HOW TWO PROWLERS WERE TREATED
While Ham and Carl were moving around under the boathouse, Shep and Snap were not idle. The doctor’s son, on awakening, had wanted to throw the flour paste out of the window at the midnight prowlers, but Snap thought of another plan.
“Come on below, and wait until they shove up the flooring,” he whispered.
The doctor’s son understood, and with caution, so as not to make any noise, the two chums came down out of the tiny loft, bringing with them the pail and the tin can of awful-smelling flour paste.
It was absolutely dark below, but they could plainly hear Ham and Carl working on the loose boards of the floor near the river end of the boathouse. Thither they made their way, Snap with the pail and Shep with the can, both ready for action.
Slowly one board was lifted and pushed aside and a second followed. Then two heads appeared in the gloom.
“Robbers!” cried Snap.
“Burglars!” yelled the doctor’s son.
“Don’t let them get away alive!”
Then with a vigorous throw Snap landed his pail of stuff full upon the head of Ham Spink. Splosh! it struck the dudish youth squarely in the face and ear. Another splosh followed, and Carl Dudder was likewise decorated.
“Hi! wow!” spluttered Ham. “I—–Oh, what a smell!
“Oh, my eye!” groaned Carl. “Phew! what’s this?”

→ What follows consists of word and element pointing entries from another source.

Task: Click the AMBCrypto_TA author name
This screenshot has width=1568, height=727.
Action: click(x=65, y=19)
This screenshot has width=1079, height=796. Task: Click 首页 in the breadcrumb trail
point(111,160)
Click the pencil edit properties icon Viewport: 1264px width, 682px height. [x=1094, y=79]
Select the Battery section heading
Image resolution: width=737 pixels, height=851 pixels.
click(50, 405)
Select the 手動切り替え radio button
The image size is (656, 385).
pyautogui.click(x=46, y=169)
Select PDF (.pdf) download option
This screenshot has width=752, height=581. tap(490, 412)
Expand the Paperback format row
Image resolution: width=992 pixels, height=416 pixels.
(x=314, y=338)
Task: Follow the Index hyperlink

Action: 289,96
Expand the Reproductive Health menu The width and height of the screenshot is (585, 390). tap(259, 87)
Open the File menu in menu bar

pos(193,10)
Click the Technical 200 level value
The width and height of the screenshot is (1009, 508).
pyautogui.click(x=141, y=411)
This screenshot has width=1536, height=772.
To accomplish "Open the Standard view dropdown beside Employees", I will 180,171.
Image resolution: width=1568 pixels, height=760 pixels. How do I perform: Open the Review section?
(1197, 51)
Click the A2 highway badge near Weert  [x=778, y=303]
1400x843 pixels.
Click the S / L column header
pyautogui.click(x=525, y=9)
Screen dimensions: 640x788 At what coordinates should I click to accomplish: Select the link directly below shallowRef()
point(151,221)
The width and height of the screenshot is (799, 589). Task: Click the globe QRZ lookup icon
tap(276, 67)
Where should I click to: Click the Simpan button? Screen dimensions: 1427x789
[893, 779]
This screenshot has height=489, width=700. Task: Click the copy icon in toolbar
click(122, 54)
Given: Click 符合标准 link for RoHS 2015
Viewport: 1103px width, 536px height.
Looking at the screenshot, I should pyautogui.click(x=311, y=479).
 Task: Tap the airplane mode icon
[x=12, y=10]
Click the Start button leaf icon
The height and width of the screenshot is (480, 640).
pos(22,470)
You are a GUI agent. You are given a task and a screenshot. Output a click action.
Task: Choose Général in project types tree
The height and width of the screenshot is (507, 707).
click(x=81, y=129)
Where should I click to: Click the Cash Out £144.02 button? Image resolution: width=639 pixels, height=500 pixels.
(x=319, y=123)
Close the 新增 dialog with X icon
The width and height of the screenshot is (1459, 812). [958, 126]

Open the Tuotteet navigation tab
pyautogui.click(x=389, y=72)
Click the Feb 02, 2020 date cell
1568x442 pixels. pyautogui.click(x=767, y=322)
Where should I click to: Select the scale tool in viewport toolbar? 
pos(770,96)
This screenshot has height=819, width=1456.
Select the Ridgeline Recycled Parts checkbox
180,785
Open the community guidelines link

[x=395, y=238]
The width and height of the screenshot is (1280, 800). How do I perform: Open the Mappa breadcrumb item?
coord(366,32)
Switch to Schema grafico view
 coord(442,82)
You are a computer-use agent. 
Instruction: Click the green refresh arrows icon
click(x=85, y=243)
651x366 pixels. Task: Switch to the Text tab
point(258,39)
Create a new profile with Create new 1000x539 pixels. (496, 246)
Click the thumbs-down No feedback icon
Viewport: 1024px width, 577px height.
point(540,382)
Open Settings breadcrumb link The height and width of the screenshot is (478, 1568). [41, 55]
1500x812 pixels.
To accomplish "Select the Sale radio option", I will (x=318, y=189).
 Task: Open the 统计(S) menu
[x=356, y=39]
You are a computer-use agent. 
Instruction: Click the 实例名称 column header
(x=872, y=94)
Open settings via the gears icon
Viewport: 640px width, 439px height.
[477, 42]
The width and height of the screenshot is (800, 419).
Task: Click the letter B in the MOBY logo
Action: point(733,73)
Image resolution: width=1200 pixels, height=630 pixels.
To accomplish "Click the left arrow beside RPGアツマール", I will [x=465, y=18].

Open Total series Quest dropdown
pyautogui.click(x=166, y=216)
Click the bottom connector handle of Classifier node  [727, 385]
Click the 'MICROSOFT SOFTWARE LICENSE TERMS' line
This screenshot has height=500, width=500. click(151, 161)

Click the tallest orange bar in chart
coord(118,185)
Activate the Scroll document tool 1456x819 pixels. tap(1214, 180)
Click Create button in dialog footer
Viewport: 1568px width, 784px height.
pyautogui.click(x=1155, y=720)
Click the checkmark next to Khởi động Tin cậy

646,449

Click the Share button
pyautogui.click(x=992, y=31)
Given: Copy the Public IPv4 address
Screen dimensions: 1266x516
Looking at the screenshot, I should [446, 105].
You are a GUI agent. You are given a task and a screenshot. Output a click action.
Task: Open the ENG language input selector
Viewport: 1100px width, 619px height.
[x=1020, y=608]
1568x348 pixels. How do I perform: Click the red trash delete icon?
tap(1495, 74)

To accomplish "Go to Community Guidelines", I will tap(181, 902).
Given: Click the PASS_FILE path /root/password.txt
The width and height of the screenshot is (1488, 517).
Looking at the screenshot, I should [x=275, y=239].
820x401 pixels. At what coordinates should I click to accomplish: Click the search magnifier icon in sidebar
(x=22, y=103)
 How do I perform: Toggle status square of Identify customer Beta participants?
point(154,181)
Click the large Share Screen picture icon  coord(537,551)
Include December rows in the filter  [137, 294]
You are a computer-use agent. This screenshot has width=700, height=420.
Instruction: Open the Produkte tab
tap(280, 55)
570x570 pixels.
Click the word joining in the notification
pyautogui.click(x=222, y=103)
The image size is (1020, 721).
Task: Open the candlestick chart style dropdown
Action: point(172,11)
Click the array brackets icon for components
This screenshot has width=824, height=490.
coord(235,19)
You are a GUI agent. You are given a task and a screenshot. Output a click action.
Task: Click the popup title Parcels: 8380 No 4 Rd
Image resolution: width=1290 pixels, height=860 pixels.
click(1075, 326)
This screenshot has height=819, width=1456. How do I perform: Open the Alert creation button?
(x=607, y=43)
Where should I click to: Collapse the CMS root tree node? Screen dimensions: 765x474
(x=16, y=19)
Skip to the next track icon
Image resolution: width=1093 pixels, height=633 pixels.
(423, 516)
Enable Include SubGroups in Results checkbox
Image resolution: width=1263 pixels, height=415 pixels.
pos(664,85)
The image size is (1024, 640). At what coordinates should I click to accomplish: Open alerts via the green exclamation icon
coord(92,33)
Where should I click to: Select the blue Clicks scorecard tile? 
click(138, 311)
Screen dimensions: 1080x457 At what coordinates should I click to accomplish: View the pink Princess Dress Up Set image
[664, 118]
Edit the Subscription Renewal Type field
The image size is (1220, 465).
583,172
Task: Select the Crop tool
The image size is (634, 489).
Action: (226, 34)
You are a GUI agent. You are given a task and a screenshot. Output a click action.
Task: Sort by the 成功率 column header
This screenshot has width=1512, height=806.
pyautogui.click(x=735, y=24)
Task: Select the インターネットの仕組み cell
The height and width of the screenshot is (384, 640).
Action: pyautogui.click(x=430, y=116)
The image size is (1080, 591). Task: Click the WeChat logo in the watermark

“What’s this they threw on us?”
“Oh, did you ever smell such stuff?”
“Robbers! thieves!” yelled Snap and Shep. “Shoot them! Give them a dose of buckshot!”
“They are going to shoot us!” screamed Carl Dudder, and dodged down. Then he lost his footing on the wet and slippery rails, clutched at Ham to save himself, and both went down with a loud splash into the dirty water under the boathouse.
“There they go!” cried Shep.
“Let us scare them some more,” whispered Snap. “Pretend you don’t recognize them.”
Quickly a lantern was lit and held over the opening in the floor. Down below two dark forms, covered with mud and flour paste, could be seen clutching at the slippery braces of the spiling. Snap and Shep could scarcely keep from roaring.